Nuestras casas se transformaron en recintos de enseñanza, nuestra computadora en canal de comunicación. Aprendimos a usar plataformas que fueron nuestros nuevos salones, video conferencias que nos cortaban la comunicación cada cuarenta minutos, nos desgañitamos frente a una pantalla y sustituimos las caras de los alumnos por nombres para que el rendimiento del ancho de banda fuera mejor.

Además, nos llenaron de formatos para justificar que sí estábamos trabajando, nos auditaron para verificar que no nos hacíamos tontos, se metieron nuestros salones virtuales a ver lo que hacíamos y por poco se compromete la libertad de cátedra. Nos angustiamos y nos sobrepusimos. Ahora si el modem falla, se nos ponen los pelos de punta y si picamos un botón que no es, sentimos que se nos para el corazón. Hablamos frente a una pantalla y no tenemos la certeza de que nos estén haciendo caso, contamos un chiste sin saber si nos oyeron o si se lo va a llevar el viento, nos partimos el alma para mantener la atención a distancia. Transformamos la lejanía y nos hicimos presentes. Nos cambiaron las reglas del juego y aprendimos de volada.

Si los médicos y enfermeras han estado en la primera línea del frente de batalla, a nosotros nos tocó la segunda trinchera.
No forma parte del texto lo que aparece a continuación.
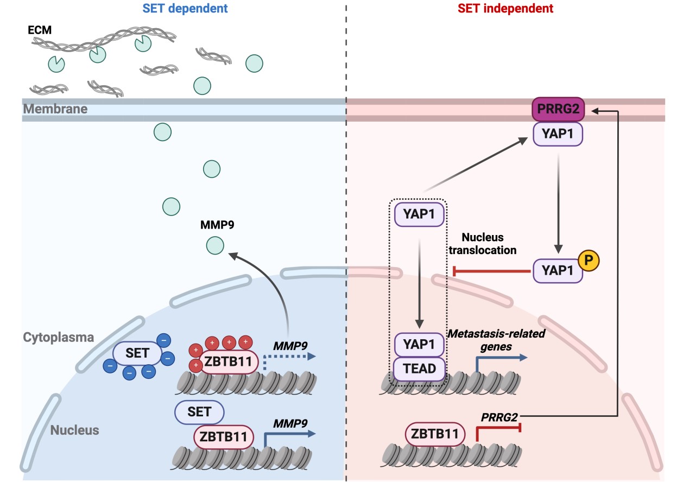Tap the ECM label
40,30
Los maestros de preescolar y primaria son campeones, les tocó lidiar en campos complicadísimos: tratan con alumnos pequeños y con padres furiosos a los que nada les parece. Los de educación media tienen que traspasar las fronteras de la distracción propia de los adolescentes. Los que estamos en educación superior nos las ingeniamos para generar debate que mueva las neuronas de nuestros alumnos. A todos nos ha tocado contener la tristeza, manejar la apatía, controlar los nervios —ajenos y propios— para hacer posible la comunicación y transmitir conocimiento.
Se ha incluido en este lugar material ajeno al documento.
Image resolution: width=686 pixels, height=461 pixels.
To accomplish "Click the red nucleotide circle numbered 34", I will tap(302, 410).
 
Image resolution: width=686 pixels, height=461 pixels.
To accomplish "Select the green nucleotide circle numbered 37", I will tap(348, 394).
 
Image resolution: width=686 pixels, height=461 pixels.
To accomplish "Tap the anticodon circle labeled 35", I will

Muchos van a recordar esta pandemia como un periodo difícil. No hay duda. Pero, pocos van a saber decir qué fue lo que hicieron en este tiempo Yo sí que lo sé. En este tiempo tuve el privilegio de estar dando la batalla al Covid19 desde la segunda trinchera. Yo estuve dando clase.
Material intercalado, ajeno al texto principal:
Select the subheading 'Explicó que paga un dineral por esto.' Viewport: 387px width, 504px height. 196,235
Felicidades, maestros. Lo volvimos a hacer.

En la celda con Sor Juana

Ayer tuve el privilegio de dar clase en el salón 33 del Gran Claustro, justo arriba de donde se encuentra la celda que ocupaba Sor Juana Inés de la Cruz. Los techos de doble altura, los pisos de tablones anchos de madera, los muros tan blancos y esas ventanas tan largas que dan vista a la calle de Izazaga. Afuera era el bullicio de los coches, de la gente corriendo, del autobús y de los puestos que rodean la estación del metro. Dentro, el silencio de los alumnos haciendo examen.

Por un instante, tuve la impresión de que ya había estado ahí, que eso ya había pasado y que yo había visto antes esas caras concentradas, esas narices metidas en las hojas de papel y esas plumas que se movían rápidamente formulando respuestas. Fue esa sensación extraña de haber vuelto sobre mis propios pasos, pero… ¿Cuáles?

Era la primera vez que me tocaba un salón en el Gran Claustro, antes me habían asignado salones en el ala del callejón de San Jerónimo o frente al Patio de Gatos. Allá los salones son más modernos y aunque están rodeados por la armósfera de este estúpendo lugar, no dejan de tener el sabor de lo actual. Pero aquí, las vigas que soportan el techo tienen un gusto distinto, una fragancia especial. 

Fue un segundo, en el que sentí que estaba en alguna habitación de casa de mi abuelo, o en San Juan de la Penitencia, donde viví en Toledo, o ya de plano, en la celda con Sor Juana. Así, en una especie de vapor que me hacía flotar y me envolvía para hacerme sentir en un estado alterno de cosas, se me esacapó una sonrisa bobalicona. Casi, casi podía escuchar los pasos de las monjas jerónimas que vivieron ahí y por poquito me pongo a platicar con la Décima Musa. Podría asegurar que vi una sombra que se proyectaba a lo largo del corredor. Me atrevería a decir que vi el reflejo de un hábito negro.

Maestra, la voz de un alumno me hizo caer de la nube. El ruido de la calle de Izazaga me regresó al salón de clases del que en realidad nunca salí, ¿o si?